All Articles

Coronavirus mutations and its evolution

Genomic analysis has changed the way we can visualize the spread of pathogens. Every time a virus spreads to another person, it leaves a genomic signature via point mutations. Using a simple phylogenic tree, we can see the particular “strains” of COVID-19. It is trivial to use this data to trace the spread of COVID-19 from its origin across the world.

For example, we can see all of the cases that originated in China (Hubei province) spread into distinct phylogenic trees. Cases in North America are coloured red.

The interactive tree can be found at nextstrain.org.

Plotting a histogram of point mutations shows us what parts of its genome are active (i.e. have a significant number of mutations). Mutations often occur by chance and are neutral – not harming or benefitting the organism. However, when they provide an evolutionary advantage, they are selected for. The peaks in this histogram suggest they are mutations that confer an evolutionary advantage.

COVID-19 Point mutations

Contrary to the stereotypical view of viruses as deadly killing machines, it is in their best interest not to kill the host.

In particular, a virus will usually select for a few things:

  • Faster reproduction cycle (shedding)
  • Become more contagious (better survival outside the body; higher production in mucus)
  • Better host survival (or an extended shedding period before killing the host)

It is not obvious that the virus wants to keep the host alive. Diseases with a high mortality rate such as Ebola (~90%) do not encourage the reproduction of the virus. As a consequence, it has a poor ability to cause a pandemic because it kills the host before it can spread to enough people.

On the other hand, COVID-19 has a mortality of ~2%. This allows the virus to have a long reproductive cycle in 98% of the infected. This also means that the selective pressure for COVID-19 to reduce its mortality rate below 2% is much weaker.

■ **SET OF TASKS**
**A.** Write out the part of the coronavirus mutations article starting with "Plotting a histogram" and going on through "reproduction cycle (shedding)".
**B.** Continue the article on coronavirus mutations from where it stops.

■ **EXTRACTED INFORMATION**
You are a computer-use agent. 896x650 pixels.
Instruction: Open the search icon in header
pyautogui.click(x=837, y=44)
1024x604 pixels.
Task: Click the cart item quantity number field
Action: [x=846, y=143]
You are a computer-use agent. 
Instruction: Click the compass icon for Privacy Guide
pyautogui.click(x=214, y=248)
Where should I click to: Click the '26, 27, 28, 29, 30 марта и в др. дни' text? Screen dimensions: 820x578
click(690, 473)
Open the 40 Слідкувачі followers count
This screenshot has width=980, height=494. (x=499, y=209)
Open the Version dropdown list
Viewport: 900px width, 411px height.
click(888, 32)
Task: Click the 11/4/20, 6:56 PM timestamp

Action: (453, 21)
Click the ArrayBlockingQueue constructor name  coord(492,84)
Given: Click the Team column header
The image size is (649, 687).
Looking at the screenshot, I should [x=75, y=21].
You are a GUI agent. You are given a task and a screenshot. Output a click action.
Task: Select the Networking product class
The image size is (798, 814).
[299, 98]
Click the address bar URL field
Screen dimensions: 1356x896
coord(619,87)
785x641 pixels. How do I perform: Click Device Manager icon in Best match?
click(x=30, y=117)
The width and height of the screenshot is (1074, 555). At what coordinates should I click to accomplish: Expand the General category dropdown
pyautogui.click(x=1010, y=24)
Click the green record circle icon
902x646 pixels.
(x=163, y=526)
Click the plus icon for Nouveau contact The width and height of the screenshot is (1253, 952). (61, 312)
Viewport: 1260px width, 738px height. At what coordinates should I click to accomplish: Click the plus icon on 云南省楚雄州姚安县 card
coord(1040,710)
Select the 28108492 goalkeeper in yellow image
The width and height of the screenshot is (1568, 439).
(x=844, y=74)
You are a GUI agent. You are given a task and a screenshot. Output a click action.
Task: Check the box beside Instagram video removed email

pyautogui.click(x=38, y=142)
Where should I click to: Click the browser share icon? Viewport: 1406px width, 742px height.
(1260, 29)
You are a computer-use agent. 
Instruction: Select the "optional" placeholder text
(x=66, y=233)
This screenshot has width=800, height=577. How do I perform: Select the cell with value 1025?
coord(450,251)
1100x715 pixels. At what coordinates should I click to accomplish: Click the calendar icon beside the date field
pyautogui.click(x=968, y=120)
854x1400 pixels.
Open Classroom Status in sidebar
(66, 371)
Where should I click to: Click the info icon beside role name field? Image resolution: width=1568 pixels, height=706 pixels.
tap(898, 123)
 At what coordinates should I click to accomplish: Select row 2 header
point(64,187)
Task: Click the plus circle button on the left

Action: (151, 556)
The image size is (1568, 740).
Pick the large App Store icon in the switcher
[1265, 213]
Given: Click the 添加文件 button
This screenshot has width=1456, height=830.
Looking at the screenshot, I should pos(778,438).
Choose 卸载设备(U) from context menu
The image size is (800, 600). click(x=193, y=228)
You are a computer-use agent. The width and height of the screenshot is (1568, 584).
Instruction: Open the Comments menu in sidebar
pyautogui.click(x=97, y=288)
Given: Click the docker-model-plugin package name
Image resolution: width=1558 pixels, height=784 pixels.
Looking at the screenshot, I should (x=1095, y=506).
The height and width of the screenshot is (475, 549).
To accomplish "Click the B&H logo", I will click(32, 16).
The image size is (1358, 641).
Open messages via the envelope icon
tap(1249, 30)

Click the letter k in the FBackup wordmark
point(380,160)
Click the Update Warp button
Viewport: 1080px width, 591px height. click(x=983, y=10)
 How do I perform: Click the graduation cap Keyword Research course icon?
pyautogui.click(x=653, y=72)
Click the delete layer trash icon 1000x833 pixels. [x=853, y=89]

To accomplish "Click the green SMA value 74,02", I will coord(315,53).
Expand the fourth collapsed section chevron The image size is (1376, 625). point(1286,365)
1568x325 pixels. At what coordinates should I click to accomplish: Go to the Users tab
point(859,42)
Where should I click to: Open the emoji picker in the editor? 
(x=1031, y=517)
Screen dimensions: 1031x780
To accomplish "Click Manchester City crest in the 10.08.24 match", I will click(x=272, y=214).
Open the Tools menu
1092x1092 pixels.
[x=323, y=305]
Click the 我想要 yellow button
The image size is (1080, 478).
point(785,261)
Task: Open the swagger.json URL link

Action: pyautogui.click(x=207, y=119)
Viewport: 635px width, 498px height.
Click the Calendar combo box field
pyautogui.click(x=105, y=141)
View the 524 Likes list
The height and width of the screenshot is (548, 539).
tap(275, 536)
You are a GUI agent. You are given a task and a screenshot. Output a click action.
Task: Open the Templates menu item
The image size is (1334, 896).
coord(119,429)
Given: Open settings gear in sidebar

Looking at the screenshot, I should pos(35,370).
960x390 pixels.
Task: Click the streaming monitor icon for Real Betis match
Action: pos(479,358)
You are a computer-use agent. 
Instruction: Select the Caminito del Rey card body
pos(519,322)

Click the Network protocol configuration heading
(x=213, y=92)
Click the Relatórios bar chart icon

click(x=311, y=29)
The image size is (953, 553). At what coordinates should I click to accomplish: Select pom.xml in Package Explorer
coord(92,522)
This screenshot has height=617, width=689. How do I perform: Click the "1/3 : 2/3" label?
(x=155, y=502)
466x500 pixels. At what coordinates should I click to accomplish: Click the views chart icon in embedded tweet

■ **ANSWERS FOR THE EXERCISE**
**A.**
Plotting a histogram of point mutations shows us what parts of its genome are active (i.e. have a significant number of mutations). Mutations often occur by chance and are neutral – not harming or benefitting the organism. However, when they provide an evolutionary advantage, they are selected for. The peaks in this histogram suggest they are mutations that confer an evolutionary advantage.

COVID-19 Point mutations

Contrary to the stereotypical view of viruses as deadly killing machines, it is in their best interest not to kill the host.

In particular, a virus will usually select for a few things:

  • Faster reproduction cycle (shedding)

**B.**
I admit that my previous estimate of a 5-10% mortality rate was incorrect. I failed to account for the majority of people who have mild symptoms and are not tested for COVID-19. The real figure is closer to ~2% (possibly greater if health systems begin to fail).

Right now, there are two major subtypes of Coronavirus, the S-type and its L-type descendent. Now, the L-type is found in the majority of cases, suggesting it is harbouring more aggressive mutations. These mutations are in the receptor-binding domain of the COVID-19 spike protein, likely making it more contagious. Once the virus is analyzed, we will be able to understand what is being selected for.

It is believed COVID-19 originated in bats (96.3%) and jumped to the Pangolin (~99% sequence similarity) before reaching humans. Assuming this is true, COVID-19 lives inside Bats without causing the species harm, whereas it is much more dangerous inside a human. That is why novel viruses are the most dangerous. They do not know how to live inside a human body. They have evolved to live inside a different animal.

Tracing the phylogenic tree of COVID-19 is a retroactive look at its spread. It should not be used to close off borders retroactively, as Trump is doing by closing off all travel from Europe.

However, tracing the tree will help us understand which regions have the more aggressive (and possible more lethal) form of the virus. This is suggestive of where government intervention and mitigation should be concentrated.